---
datasets:
- gsarti/clean_mc4_it
- Chat-Error/wizard_alpaca_dolly_orca
base_model: meta-llama/Meta-Llama-3-8B-Instruct
model_creator: Marco Polignano - SWAP Research Group
language:
- en
- it
metrics:
- accuracy
pipeline_tag: text-generation
tags:
- facebook
- meta
- pythorch
- llama
- llama-3
- llamantino
license: llama3
---
## Model Details
*Last Update: 29/04/2024*
*GitHub Link* → [https://github.com/marcopoli/LLaMAntino-3-ANITA](https://github.com/marcopoli/LLaMAntino-3-ANITA)
**LLaMAntino-3-ANITA-8B-sft-DPO** is a model of the [**LLaMAntino**](https://huggingface.co/swap-uniba) - *Large Language Models family*.
The model is an instruction-tuned version of [**Meta-Llama-3-8b-instruct**](https://huggingface.co/meta-llama/Meta-Llama-3-8B-Instruct) (a fine-tuned **LLaMA 3 model**).
This model version aims to be the **Multilingual Base-Model** 🏁 to further fine-tune in the Italian environment.

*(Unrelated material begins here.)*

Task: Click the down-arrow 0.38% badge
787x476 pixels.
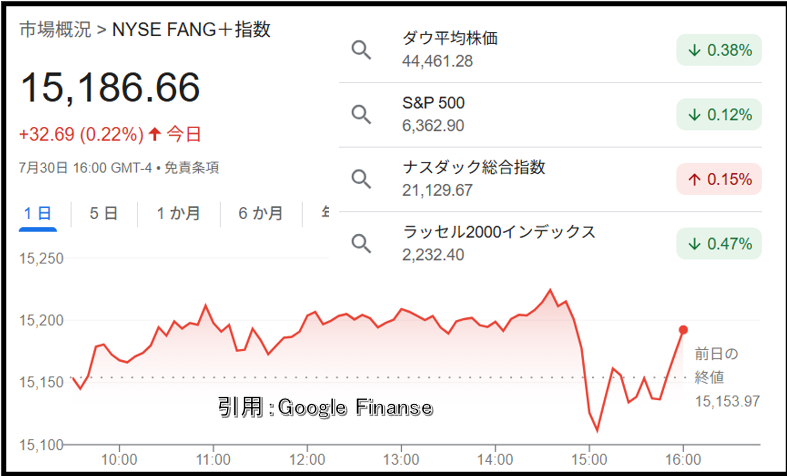Action: coord(719,50)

The 🌟**ANITA project**🌟 *(**A**dvanced **N**atural-based interaction for the **ITA**lian language)*
wants to provide Italian NLP researchers with an improved model the for Italian Language 🇮🇹 use cases.
## Specifications
- **Model developers**: Ph.D. Marco Polignano - University of Bari Aldo Moro, Italy
- **Variations**: The model release has been **supervised fine-tuning (SFT)** using **QLoRA**, on a long list of instruction-based datasets. **DPO** approach over the *HuggingFaceH4/ultrafeedback_binarized* dataset is used to align with human preferences for helpfulness and safety.

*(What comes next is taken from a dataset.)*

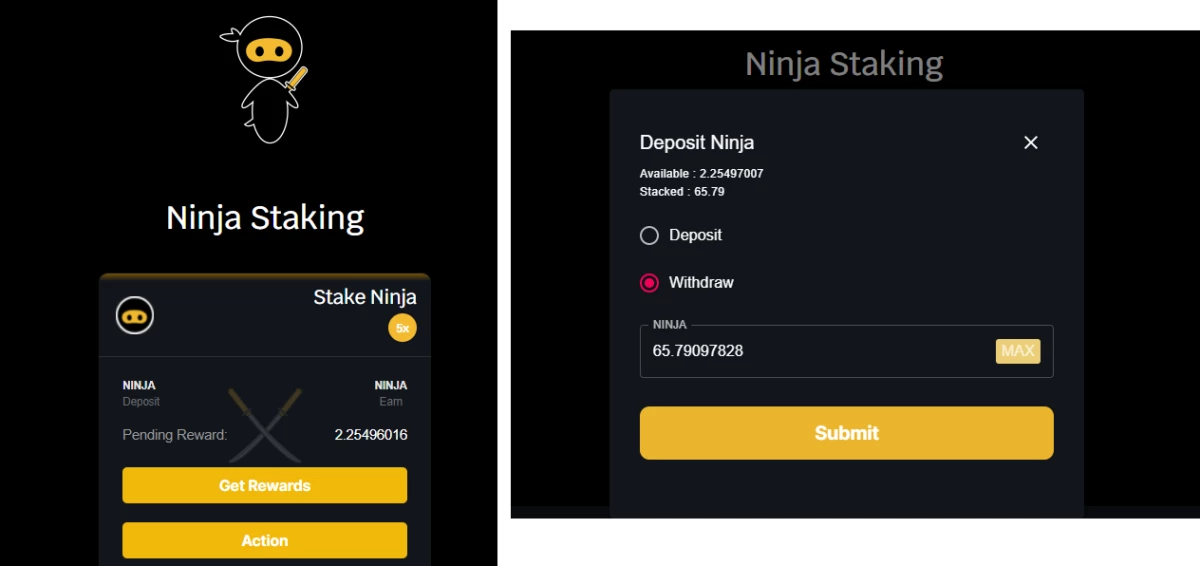
Task: Click the NINJA Earn label
Action: pos(391,393)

- **Input**: Models input text only.
- **Output**: Models generate text and code only.
- **Model Architecture**: *Llama 3 architecture*.
- **Context length**: 8K, 8192.
## Playground
To use the model directly, there are many ways to get started, choose one of the following ways to experience it.
### Transformers
For direct use with `transformers`, you can easily get started with the following steps.
- Firstly, you need to install transformers via the command below with `pip`.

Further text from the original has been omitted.